== Task to complete ==
Please output the following lines exactly as they appear, starting at the line containing "Open General Options sliders icon" and ending at the line containing "Close the Compare", both included.

== Excerpted records ==
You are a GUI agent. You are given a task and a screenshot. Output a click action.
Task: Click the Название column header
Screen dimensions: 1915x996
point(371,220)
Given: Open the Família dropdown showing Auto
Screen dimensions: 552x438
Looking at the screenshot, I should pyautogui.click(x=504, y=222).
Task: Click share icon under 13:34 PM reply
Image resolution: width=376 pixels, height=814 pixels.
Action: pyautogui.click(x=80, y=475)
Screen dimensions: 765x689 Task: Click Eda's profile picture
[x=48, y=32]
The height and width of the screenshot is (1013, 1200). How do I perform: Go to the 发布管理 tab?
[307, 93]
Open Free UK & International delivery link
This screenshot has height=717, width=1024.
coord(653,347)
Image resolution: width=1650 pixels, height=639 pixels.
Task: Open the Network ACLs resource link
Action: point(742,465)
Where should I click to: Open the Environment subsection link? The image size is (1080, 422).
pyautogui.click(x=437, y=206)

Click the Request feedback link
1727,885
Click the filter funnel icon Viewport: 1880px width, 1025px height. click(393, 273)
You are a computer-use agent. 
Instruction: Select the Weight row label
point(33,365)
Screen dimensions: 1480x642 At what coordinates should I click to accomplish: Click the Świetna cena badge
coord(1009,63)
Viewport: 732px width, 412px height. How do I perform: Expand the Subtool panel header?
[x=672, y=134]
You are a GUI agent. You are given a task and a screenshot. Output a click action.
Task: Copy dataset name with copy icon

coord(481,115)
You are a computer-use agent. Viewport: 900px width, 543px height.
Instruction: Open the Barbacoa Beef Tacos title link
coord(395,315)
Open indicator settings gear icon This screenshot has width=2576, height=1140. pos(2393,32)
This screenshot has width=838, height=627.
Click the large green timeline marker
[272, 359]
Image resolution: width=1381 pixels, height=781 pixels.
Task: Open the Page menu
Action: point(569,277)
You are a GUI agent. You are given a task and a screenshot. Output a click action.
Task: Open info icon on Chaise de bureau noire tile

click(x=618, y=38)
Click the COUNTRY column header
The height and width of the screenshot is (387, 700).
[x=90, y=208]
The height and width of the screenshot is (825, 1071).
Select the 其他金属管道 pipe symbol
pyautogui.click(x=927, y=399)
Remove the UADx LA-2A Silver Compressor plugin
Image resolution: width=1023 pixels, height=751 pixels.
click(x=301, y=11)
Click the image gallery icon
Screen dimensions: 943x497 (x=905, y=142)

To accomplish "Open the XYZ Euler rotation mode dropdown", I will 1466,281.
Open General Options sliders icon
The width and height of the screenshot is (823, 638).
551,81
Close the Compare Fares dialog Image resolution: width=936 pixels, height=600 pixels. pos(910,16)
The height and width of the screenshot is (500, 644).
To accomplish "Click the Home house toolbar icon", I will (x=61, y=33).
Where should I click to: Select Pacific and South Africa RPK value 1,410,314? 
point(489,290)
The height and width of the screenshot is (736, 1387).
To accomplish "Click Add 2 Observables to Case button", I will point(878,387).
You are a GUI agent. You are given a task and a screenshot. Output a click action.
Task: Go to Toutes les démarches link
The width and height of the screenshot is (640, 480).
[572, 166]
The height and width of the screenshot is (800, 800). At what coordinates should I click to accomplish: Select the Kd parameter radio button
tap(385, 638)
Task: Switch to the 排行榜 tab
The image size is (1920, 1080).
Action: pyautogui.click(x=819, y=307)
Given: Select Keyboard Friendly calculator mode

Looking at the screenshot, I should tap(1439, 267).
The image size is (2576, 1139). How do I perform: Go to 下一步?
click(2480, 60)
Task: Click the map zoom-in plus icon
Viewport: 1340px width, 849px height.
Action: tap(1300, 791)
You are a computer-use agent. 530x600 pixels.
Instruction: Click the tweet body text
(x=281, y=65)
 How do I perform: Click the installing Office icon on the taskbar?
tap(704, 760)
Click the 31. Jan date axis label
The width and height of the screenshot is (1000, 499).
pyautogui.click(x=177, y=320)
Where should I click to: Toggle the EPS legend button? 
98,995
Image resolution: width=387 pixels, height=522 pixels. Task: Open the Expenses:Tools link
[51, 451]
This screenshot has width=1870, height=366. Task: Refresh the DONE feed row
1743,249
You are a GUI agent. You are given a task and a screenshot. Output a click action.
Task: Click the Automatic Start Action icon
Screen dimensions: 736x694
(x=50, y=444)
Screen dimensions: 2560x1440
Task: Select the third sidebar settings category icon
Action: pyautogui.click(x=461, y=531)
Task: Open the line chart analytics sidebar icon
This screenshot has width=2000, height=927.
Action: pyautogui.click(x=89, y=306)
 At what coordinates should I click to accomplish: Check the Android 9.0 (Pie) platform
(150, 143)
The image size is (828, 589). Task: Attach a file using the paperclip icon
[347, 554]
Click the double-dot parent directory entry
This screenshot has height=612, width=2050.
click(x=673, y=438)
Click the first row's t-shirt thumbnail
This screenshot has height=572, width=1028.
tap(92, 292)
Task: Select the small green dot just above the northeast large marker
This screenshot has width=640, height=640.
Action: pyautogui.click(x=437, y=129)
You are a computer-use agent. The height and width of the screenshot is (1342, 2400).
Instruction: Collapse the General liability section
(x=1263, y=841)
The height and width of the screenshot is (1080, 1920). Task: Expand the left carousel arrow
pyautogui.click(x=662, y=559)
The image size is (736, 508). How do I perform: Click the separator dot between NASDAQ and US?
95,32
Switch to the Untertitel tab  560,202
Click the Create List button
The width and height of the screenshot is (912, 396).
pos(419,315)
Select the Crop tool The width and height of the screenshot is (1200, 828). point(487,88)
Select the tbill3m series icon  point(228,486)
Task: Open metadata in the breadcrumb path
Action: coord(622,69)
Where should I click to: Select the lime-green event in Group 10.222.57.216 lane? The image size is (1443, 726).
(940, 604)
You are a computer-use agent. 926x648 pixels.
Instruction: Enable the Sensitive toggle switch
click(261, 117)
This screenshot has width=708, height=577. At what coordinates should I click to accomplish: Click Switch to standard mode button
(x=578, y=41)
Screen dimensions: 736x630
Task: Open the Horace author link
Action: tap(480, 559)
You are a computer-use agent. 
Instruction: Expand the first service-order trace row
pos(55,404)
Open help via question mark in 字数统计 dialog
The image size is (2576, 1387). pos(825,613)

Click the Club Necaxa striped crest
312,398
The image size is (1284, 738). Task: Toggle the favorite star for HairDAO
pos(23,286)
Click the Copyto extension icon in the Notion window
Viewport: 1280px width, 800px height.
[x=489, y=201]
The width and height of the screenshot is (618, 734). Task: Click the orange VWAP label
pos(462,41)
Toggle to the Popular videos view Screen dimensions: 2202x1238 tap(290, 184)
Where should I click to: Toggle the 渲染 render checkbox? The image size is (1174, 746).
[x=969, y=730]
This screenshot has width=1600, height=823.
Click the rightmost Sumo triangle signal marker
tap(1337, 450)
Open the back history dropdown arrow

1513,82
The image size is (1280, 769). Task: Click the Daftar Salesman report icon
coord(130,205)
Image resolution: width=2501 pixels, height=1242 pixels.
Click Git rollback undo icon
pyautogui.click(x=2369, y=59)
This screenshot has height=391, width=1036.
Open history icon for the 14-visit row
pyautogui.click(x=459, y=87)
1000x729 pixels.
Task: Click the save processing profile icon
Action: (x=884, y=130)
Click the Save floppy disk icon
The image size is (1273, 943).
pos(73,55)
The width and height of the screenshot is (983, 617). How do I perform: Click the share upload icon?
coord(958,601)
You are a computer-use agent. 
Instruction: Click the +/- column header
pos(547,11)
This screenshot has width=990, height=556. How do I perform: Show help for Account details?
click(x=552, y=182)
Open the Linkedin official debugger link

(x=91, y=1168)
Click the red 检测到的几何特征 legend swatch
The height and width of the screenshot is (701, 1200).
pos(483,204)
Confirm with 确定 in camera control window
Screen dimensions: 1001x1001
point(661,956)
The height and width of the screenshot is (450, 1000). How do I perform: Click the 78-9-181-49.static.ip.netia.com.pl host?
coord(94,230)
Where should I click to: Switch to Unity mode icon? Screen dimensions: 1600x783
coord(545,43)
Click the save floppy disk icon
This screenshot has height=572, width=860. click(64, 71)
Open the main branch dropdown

== Output for this exercise ==
Open General Options sliders icon
The width and height of the screenshot is (823, 638).
551,81
Close the Compare Fares dialog Image resolution: width=936 pixels, height=600 pixels. pos(910,16)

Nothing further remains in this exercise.